# [PASSAGE PROVIDED]
---
Maybe marijuana you’re not going to die but alcohol you sure could. Cocaine you can overdose. Opiates and Xanax drugs like benzodiazepines you can overdose. Let’s talk about opiates. Here’s the most dangerous one, one of the most dangerous ones to binge on.
I have people saying, “I don’t have a problem but every once in a while (see:Convincing A Binge Drinker Has A Problem), I may take a few Roxicodone.” Well that behavior has probably lost 10 patients in this office. Why is that? The most dangerous drug to abuse on is probably opiates and the reason is someone who hasn’t used them for a while, a month, has no tolerance. As quickly as tolerance develops is as quickly as it goes away. So within a month of not using, the drugs affect on your respiration. Your ability to breathe and your heart’s ability to beat are affected.
So someone who could take three, four, five Roxicodone and be fine who’s using them everyday, if they stop using them for a month or two and then do it again in a binge, that’s lethal. The most common thing you will hear is someone who uses methadone and dies. You have no tolerance to it and you think you’re going to experiment or binge on a methadone? Twenty or forty-milligram pill? That is a way we’ve lost a lot of patients in this office because their tolerance is down. They take a methadone or an 80-milligram oxycodone and their respiration stop and they die.
Not to mention if they do live through this, the effects of being impaired that night and not know what you’re doing – and I have a lot of people fall and get head injuries, fall and get hurt because they’re completely impaired in terms of balance, their thinking. They’re nodding out the wheel of the car and getting car accidents.
They are predisposed to very traumatic events when they’re impaired on opiates. It’s another drug which recovery takes at least five days. So it’s not binging just thinking you’re using it in a binge.
Another class of drugs where I’ve lost a lot of patients and the most common member of this class which is called benzodiazepines is called Xanax. What’s the problem here? Binging on Xanax, you haven’t taken a Xanax months and all of a sudden, your friend says, “Here’s a Xanax bar, two milligrams Xanax.” I say that because that’s the most common one abused in this practice.
---
# [LISTED RECORDS]
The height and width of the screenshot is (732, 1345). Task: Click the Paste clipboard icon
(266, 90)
---
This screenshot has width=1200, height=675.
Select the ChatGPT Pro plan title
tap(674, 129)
---
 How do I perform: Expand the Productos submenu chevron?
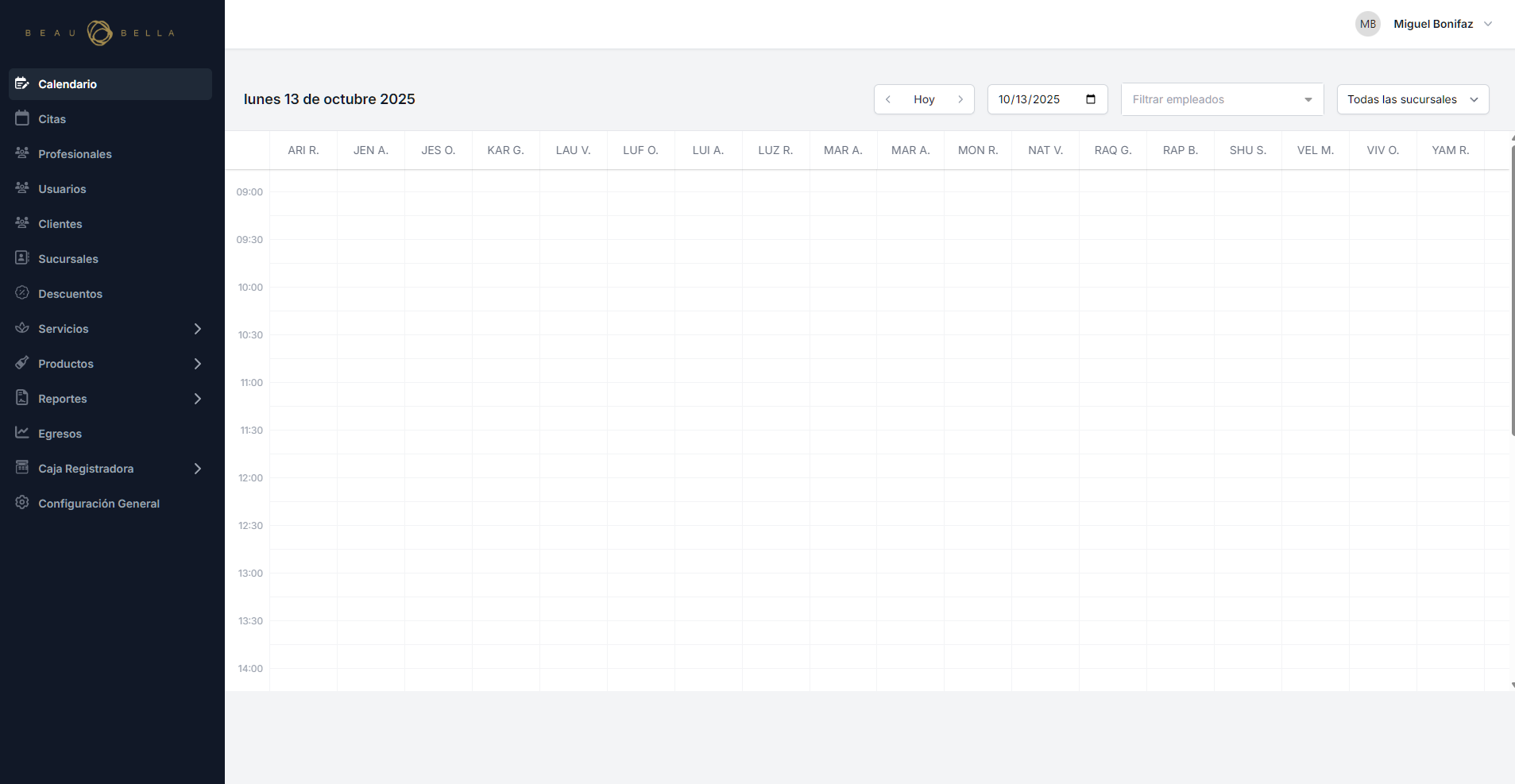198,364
---
# [TASK DIRECTIONS]
Repeat, word for word, the part of the passage on binge drug use between "They are predisposed" and "in this practice.", inclusive.

# [ANSWER FOR THIS EXERCISE]
They are predisposed to very traumatic events when they’re impaired on opiates. It’s another drug which recovery takes at least five days. So it’s not binging just thinking you’re using it in a binge.
Another class of drugs where I’ve lost a lot of patients and the most common member of this class which is called benzodiazepines is called Xanax. What’s the problem here? Binging on Xanax, you haven’t taken a Xanax months and all of a sudden, your friend says, “Here’s a Xanax bar, two milligrams Xanax.” I say that because that’s the most common one abused in this practice.